Fortnite Mobile Won't Be Available on Google Play Store, EPIC Reveals Why

Today EPIC Games confirmed the rumor that Fortnite Mobile will not be available for Android users [...]

Today EPIC Games confirmed the rumor that Fortnite Mobile will not be available for Android users to download from the Google Play store. Instead, users will download an installer directly from EPIC's website, which will load the game onto their Android devices. This is a huge power-play that may or may not pay off in the end, but according to EPIC Games' Tim Sweeney, it will pay off big time.

Fortnite is a platform-driving game that has proven it can generate hundreds of millions of dollars a month, and even on mobile Fortnite Battle Royale is driving multiple millions of dollars monthly from in-app purchases. That's astounding, considering that the game hasn't even come to Android yet. When it does hit Android, EPIC wants to make sure that all of those profits make their way back to the company without passing through Google's pocket first. Of course, Sweeney is boasting that this is a win for the consumer as well:

"Epic's goal is to bring its games directly to customers.

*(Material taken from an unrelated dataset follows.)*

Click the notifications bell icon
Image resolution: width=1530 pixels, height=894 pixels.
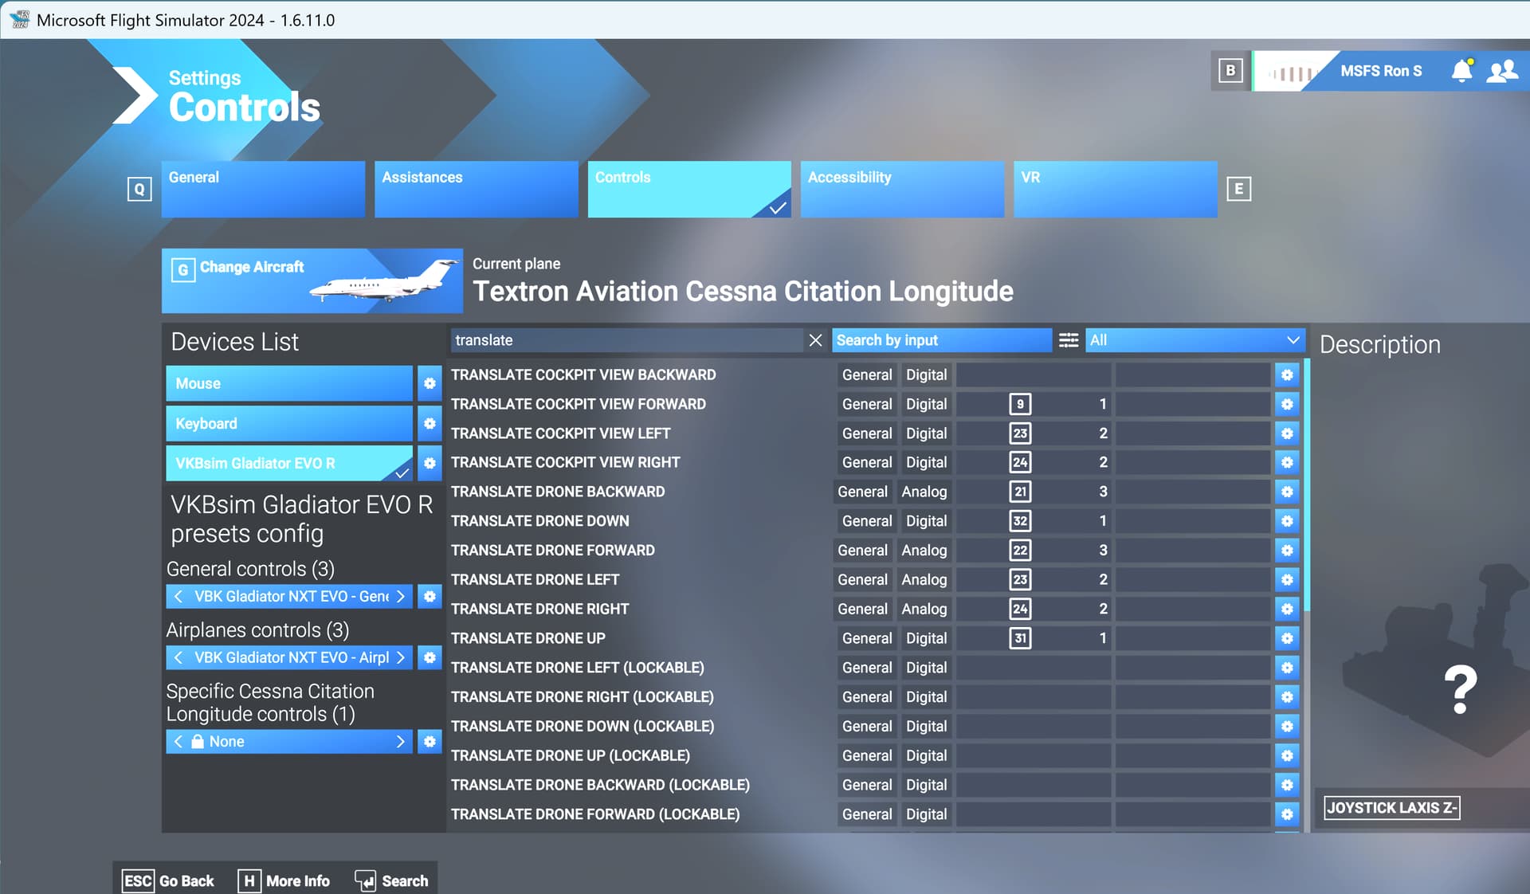1461,71
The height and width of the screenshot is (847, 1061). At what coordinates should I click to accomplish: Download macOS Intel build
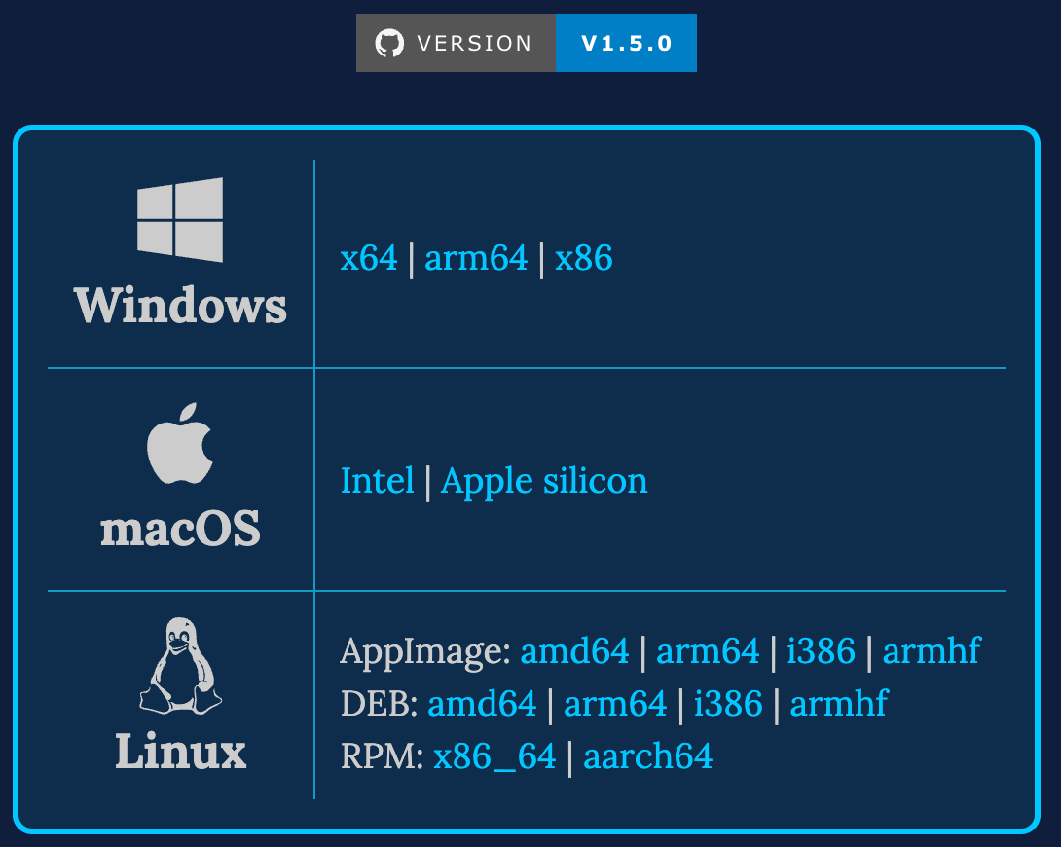click(377, 481)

We believe gamers will benefit from competition among software sources on Android," Sweeney said in a new Q&A. "Competition among services gives consumers lots of great choices and enables the best to succeed based on merit." Google is hearing similar rhetoric in Europe, where it's been fined $5 billion for forcing its own software onto all Android phones instead of giving users a choice of which search and browser software to download for themselves.

But EPIC's motives aren't purely altruistic. There's a significant financial motivation to bypass the Google Play Store as well. Google would otherwise take a 30% cut of Fortnite's profits, and that's money EPIC would rather keep. Sweeney doesn't deny it.

"Avoiding the 30 per cent 'store tax' is a part of Epic's motivation. It's a high cost in a world where game developers' 70 per cent must cover all the cost of developing, operating, and supporting their games. And it's disproportionate to the cost of the services these stores perform, such as payment processing, download bandwidth, and customer service. We're intimately familiar with these costs from our experience operating Fortnite as a direct-to-customer service on PC and Mac."

So how much money is potentially on the table? A lot. Sweeney estimates that there are roughly 250 million Android devices out there that are Fortnite ready. The average Fortnite player on mobile is spending almost $85. We'll let you do the math.